## TESTO ESTRATTO
********

In questo film, girato completamente in interni, i giurati non possono comunicare con l’esterno e con le proprie famiglie: sono senza giornali, radio, tv, telefono, È fortemente claustrofobico. Si può notare tuttavia che l’oppressione delle pareti che avvolge i personaggi è inversamente proporzionale al rafforzamento progressivo della consapevolezza morale di ognuno di loro di stare compiendo un dovere civico, assolutamente indispensabile alla democrazia del paese. I componenti della giuria attraverso l’esame della legge esterna vengono a termini con quella interiore, la legge morale che li responsabilizza nei confronti della società circostante. E che li rende liberi. La recitazione corale di attori di grande talento, diretti da Fiorella Infascelli ci regala un film di grande intensità. Claudio Bigagli, Stefania Blandeburgo, Anna Della Rosa, Rosario Lisma, Betty Pedrazzi, Roberta Rigano sono coordinati dalle competenze giuridiche degli splendidi Massimo Popolizio e Sergio Rubini che interpretano rispettivamente il giudice a latere (Pietro Grasso) e il presidente della giuria (Alfonso Giordano).

********

## DATI DI ORIGINE
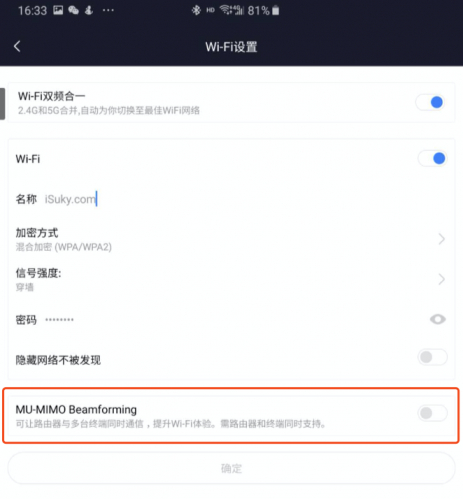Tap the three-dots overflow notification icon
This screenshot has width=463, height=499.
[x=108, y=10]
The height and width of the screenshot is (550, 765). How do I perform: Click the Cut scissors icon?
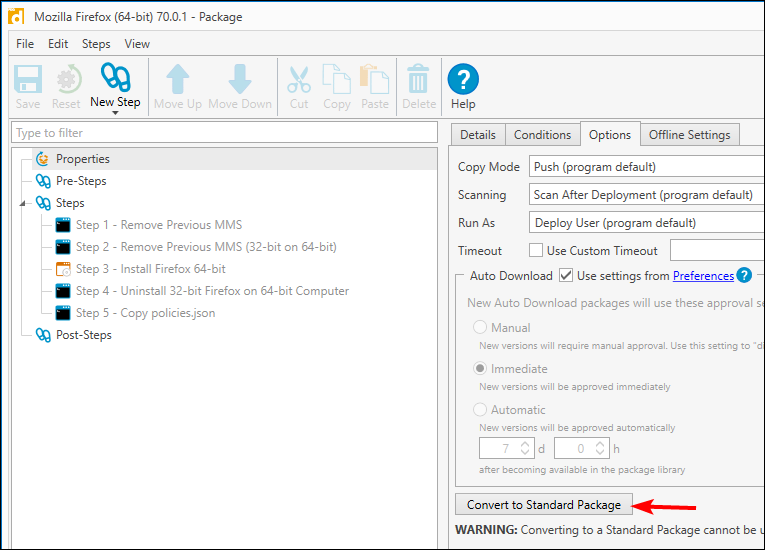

********

## REQUISITI DEL COMPITO
Stampa per intero il testo sul film, riproducendolo fedelmente parola per parola. Le righe provengono da un'altra fonte.

## RISULTATO CORRETTO
In questo film, girato completamente in interni, i giurati non possono comunicare con l’esterno e con le proprie famiglie: sono senza giornali, radio, tv, telefono, È fortemente claustrofobico. Si può notare tuttavia che l’oppressione delle pareti che avvolge i personaggi è inversamente proporzionale al rafforzamento progressivo della consapevolezza morale di ognuno di loro di stare compiendo un dovere civico, assolutamente indispensabile alla democrazia del paese. I componenti della giuria attraverso l’esame della legge esterna vengono a termini con quella interiore, la legge morale che li responsabilizza nei confronti della società circostante. E che li rende liberi. La recitazione corale di attori di grande talento, diretti da Fiorella Infascelli ci regala un film di grande intensità. Claudio Bigagli, Stefania Blandeburgo, Anna Della Rosa, Rosario Lisma, Betty Pedrazzi, Roberta Rigano sono coordinati dalle competenze giuridiche degli splendidi Massimo Popolizio e Sergio Rubini che interpretano rispettivamente il giudice a latere (Pietro Grasso) e il presidente della giuria (Alfonso Giordano).